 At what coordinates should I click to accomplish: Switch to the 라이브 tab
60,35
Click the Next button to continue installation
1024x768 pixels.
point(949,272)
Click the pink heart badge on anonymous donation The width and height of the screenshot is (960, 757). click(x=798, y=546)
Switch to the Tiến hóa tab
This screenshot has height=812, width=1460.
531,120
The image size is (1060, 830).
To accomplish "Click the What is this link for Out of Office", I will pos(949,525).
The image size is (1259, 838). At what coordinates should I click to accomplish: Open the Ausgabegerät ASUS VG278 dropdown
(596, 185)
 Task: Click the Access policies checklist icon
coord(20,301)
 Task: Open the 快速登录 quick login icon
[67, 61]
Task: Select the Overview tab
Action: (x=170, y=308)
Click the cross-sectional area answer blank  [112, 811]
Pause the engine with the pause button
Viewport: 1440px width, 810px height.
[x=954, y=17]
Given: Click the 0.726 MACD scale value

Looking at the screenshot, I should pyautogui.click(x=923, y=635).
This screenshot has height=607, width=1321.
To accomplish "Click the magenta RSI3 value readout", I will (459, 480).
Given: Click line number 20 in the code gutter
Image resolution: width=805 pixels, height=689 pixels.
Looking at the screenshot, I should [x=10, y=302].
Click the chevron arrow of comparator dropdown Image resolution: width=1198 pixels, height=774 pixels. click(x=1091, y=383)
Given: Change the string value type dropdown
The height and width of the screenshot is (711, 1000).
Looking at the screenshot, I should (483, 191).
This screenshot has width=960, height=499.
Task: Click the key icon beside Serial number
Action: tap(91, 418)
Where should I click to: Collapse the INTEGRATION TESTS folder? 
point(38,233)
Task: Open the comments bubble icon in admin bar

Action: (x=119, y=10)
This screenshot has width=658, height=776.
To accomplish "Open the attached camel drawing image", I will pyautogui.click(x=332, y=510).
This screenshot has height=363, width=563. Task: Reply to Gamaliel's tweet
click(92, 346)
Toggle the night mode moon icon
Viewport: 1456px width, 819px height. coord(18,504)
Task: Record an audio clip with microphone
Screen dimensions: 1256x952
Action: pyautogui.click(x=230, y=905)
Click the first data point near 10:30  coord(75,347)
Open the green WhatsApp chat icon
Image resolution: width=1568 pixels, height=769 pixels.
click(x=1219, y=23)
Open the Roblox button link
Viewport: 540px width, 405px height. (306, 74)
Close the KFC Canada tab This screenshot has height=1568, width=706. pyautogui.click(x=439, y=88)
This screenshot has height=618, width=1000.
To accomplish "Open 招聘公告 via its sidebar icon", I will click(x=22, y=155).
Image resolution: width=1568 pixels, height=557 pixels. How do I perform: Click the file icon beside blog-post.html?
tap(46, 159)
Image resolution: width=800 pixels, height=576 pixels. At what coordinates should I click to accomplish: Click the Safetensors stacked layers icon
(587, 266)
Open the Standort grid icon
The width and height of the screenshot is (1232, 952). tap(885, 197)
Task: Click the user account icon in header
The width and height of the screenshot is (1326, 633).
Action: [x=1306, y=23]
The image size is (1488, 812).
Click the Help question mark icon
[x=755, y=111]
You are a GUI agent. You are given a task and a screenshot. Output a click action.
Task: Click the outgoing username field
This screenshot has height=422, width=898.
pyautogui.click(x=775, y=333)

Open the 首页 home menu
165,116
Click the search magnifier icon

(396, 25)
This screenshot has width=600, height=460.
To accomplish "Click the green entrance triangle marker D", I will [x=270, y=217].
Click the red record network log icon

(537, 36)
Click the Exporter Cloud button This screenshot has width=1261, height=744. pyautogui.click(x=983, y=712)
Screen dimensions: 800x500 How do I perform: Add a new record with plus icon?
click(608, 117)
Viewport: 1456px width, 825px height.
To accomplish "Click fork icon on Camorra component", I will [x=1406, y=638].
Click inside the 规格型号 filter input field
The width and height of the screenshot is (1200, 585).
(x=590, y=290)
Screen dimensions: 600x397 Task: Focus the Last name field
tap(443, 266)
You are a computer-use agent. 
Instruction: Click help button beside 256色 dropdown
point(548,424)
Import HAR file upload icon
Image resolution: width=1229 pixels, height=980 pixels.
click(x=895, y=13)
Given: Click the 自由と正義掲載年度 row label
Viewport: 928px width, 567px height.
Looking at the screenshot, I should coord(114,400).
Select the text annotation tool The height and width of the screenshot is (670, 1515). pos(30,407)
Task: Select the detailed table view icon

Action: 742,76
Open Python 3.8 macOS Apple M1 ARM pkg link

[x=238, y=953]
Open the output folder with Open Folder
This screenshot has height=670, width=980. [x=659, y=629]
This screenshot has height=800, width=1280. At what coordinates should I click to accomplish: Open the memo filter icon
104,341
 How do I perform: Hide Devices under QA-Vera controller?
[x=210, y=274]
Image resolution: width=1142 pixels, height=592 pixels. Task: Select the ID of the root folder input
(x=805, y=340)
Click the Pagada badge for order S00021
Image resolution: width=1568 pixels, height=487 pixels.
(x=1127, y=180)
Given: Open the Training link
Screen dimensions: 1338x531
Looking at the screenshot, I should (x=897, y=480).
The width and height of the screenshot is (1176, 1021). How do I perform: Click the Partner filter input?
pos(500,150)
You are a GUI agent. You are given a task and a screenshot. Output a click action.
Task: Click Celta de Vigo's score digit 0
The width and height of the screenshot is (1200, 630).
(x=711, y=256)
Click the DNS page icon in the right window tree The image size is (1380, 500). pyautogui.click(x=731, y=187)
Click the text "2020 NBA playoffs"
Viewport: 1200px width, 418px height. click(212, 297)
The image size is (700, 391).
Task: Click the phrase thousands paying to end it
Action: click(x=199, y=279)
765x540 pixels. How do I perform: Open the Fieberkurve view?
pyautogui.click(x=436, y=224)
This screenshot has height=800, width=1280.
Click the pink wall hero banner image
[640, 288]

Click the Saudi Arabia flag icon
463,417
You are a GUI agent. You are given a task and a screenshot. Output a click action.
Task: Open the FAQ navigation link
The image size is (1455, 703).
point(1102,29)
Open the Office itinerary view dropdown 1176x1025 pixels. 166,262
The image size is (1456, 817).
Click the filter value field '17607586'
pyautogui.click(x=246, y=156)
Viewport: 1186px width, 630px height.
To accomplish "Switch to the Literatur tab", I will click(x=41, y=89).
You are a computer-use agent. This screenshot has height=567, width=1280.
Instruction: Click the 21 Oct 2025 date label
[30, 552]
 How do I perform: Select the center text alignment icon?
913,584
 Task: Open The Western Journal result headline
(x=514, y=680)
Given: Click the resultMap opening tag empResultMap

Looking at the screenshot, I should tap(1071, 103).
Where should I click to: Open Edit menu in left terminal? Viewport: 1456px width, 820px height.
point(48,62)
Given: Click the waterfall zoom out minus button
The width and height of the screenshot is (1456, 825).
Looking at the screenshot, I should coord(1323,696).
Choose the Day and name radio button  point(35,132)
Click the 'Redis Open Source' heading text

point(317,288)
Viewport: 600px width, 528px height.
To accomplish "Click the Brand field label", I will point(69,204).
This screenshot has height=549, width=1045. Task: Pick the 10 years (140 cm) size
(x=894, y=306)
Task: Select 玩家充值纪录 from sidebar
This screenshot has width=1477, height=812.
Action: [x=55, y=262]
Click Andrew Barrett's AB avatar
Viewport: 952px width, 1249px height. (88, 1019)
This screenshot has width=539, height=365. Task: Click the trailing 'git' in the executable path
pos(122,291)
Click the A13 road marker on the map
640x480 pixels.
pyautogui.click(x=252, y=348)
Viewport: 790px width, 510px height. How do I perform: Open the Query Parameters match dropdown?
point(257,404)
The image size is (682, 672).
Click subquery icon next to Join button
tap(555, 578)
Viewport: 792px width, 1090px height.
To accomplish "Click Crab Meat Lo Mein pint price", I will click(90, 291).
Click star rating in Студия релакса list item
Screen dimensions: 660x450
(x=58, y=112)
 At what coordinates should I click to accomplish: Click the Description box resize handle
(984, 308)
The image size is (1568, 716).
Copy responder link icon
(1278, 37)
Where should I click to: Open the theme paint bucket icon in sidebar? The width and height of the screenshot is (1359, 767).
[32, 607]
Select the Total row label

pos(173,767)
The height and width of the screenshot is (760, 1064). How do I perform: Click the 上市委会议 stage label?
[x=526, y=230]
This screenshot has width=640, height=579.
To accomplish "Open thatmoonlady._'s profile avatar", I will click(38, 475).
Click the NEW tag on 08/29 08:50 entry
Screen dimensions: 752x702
__________________________________________________
▸ **Activity**
Within the entries, find each line holding the string "marker". Reply with how many there are, as a number alone.

▸ **Response to this exercise**
2